At the time, at that single intersection, there had been 95 reported crashes in the previous five years, injuring 26 people. All of Coney Island Avenue was made a Vision Zero priority zone in 2015, but little has been done since. In 2021 alone, there were 273 reported crashes on Coney Island Avenue between Prospect Park and the Belt Parkway, a strip of just four miles, injuring 16 cyclists, 30 pedestrians and 100 motorists, according to city statistics.
Last year, there were still 244 reported crashes, injuring far more cyclists (24), far more pedestrians (43) and slightly fewer motorists (93), evidence that Coney Island Avenue lacks the vision of a true Vision Zero project, Transportation Alternatives said.

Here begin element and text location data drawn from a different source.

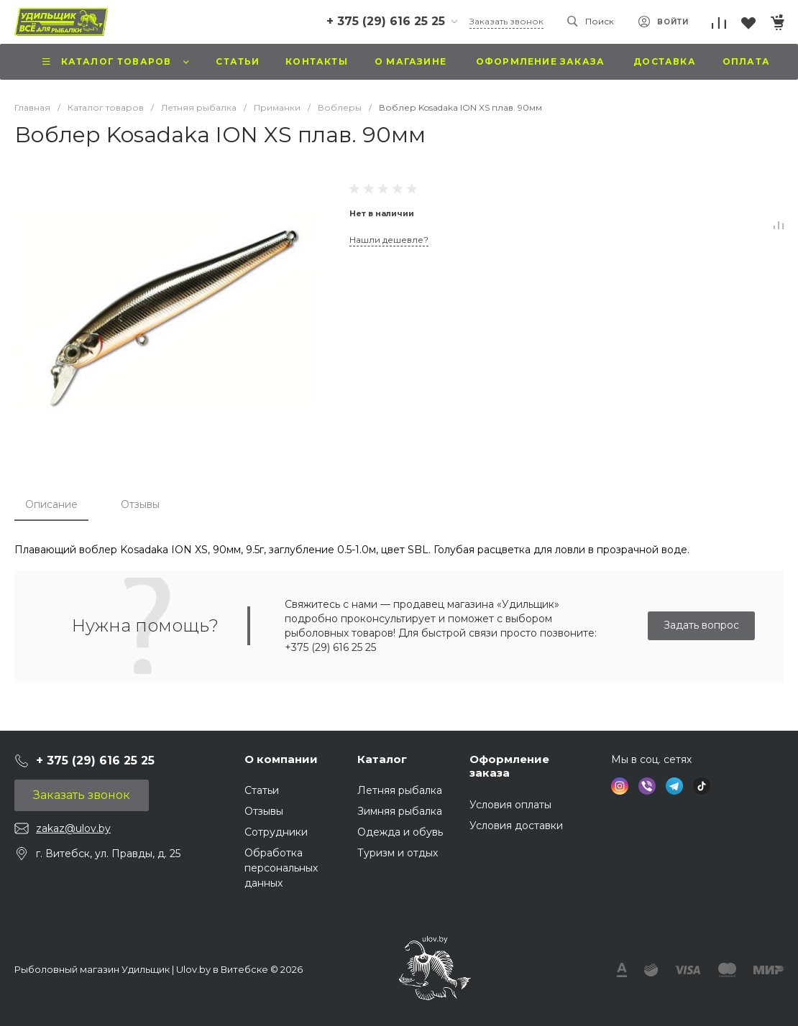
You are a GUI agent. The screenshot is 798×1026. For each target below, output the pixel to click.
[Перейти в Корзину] (776, 23)
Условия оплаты (510, 804)
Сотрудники (276, 832)
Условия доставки (516, 825)
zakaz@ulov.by (73, 828)
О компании (281, 759)
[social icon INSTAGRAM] (619, 786)
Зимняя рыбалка (399, 811)
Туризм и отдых (397, 852)
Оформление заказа (509, 766)
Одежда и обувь (400, 832)
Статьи (261, 790)
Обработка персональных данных (281, 867)
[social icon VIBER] (647, 786)
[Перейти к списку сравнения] (719, 23)
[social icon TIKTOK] (701, 786)
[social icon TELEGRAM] (674, 786)
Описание (51, 504)
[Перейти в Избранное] (747, 23)
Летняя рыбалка (399, 790)
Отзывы (140, 504)
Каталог (382, 759)
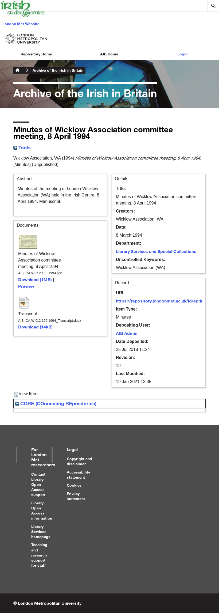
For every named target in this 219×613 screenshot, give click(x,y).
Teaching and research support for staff (39, 554)
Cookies (74, 485)
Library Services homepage (40, 531)
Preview (26, 286)
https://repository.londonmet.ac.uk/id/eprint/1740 (166, 300)
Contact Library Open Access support (38, 484)
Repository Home (36, 54)
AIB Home (109, 54)
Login (182, 54)
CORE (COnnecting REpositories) (55, 403)
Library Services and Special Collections (156, 251)
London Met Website (21, 23)
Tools (22, 147)
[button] (16, 394)
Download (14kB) (35, 326)
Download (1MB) (35, 279)
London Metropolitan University (17, 70)
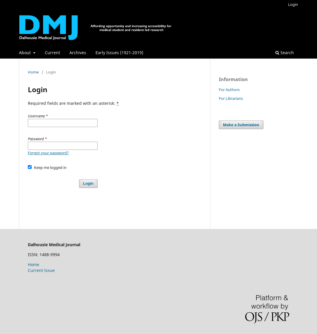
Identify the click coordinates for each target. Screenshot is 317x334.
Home (33, 72)
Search (284, 52)
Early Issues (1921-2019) (119, 52)
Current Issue (41, 270)
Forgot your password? (48, 152)
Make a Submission (241, 124)
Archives (77, 52)
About (25, 52)
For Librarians (231, 98)
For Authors (229, 89)
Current (52, 52)
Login (293, 4)
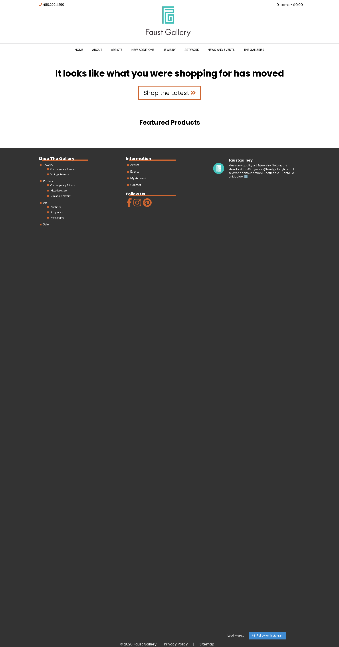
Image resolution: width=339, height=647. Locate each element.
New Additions (143, 50)
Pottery (48, 181)
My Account (138, 178)
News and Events (221, 50)
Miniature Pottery (60, 195)
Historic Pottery (58, 190)
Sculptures (56, 212)
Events (134, 171)
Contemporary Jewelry (62, 169)
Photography (57, 217)
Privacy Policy (176, 644)
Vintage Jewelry (59, 174)
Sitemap (207, 644)
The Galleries (254, 50)
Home (79, 50)
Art (45, 203)
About (97, 50)
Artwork (191, 50)
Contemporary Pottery (62, 185)
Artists (117, 50)
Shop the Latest (169, 93)
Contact (135, 185)
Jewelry (169, 50)
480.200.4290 (53, 4)
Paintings (55, 206)
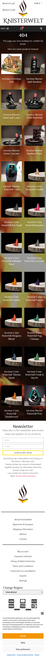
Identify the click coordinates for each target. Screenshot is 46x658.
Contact (23, 539)
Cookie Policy (11, 655)
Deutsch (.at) (8, 3)
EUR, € (37, 3)
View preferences (23, 649)
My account (23, 551)
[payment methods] (11, 601)
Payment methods (23, 556)
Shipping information (23, 529)
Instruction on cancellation (23, 571)
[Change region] (23, 592)
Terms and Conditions (23, 566)
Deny (23, 643)
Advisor (23, 534)
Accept (23, 636)
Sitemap (23, 580)
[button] (42, 613)
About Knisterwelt (23, 519)
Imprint (37, 655)
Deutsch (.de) (8, 10)
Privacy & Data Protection (25, 655)
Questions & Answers (23, 524)
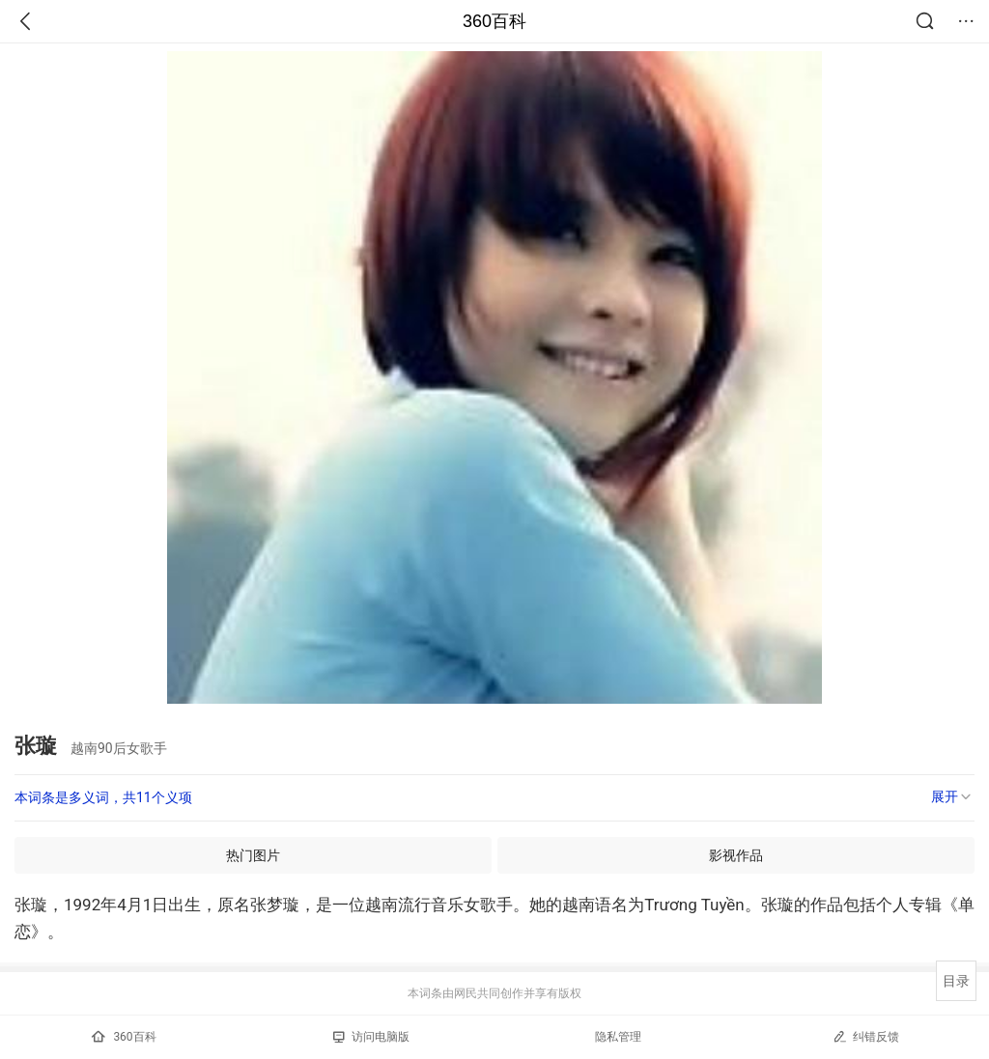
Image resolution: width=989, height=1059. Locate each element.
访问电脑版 (371, 1037)
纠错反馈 (866, 1036)
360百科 (494, 21)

“Crashes like these are entirely preventable," said co-interime director Elizabeth Adams. "If Mayor Adams wants to save lives, he only has to build the streets and intersections that our city needs and our children deserve. ... This intersection could be redesigned and rebuilt tomorrow with new daylighting, physical turn calming, and protected bike lanes, yet even with crash, after crash, after crash, on the same dangerous streets and in the same dangerous intersections, progress moves far too slow. Our leaders cannot pretend to care about the children of our city and still do nothing when they’re killed over and over again.”
Google images of the corner show that it has not received any safety improvements.
Transportation Alternatives has called for improvements in the corridor as part of its Flatbush Streets for People campaign, pointing out the lack of cross-Brooklyn protected bike lanes south of Prospect Park.
According to the NYPD, 158 people have been killed on the roadways through Aug. 18. That's 8 percent higher than the average through that date under Vision Zero. Juraed is the 15th cyclist killed so far this year.
DOT has pledged to make some changes on Coney Island Avenue, including installing some pedestrian islands at three intersections this year. But the promised concrete has not been installed yet at Ditmas Avenue. Those are the only changes that the agency has announced since it hosted a 2019 safety town hall.
Juraed's death came two days after an 82-year-old man was killed by the 22-year-old driver of a Ford van on Marcy Avenue in the Bronx. According to police, the driver struck Valentin Radames at the intersection of Quincy Street, but remained on the scene and was not charged.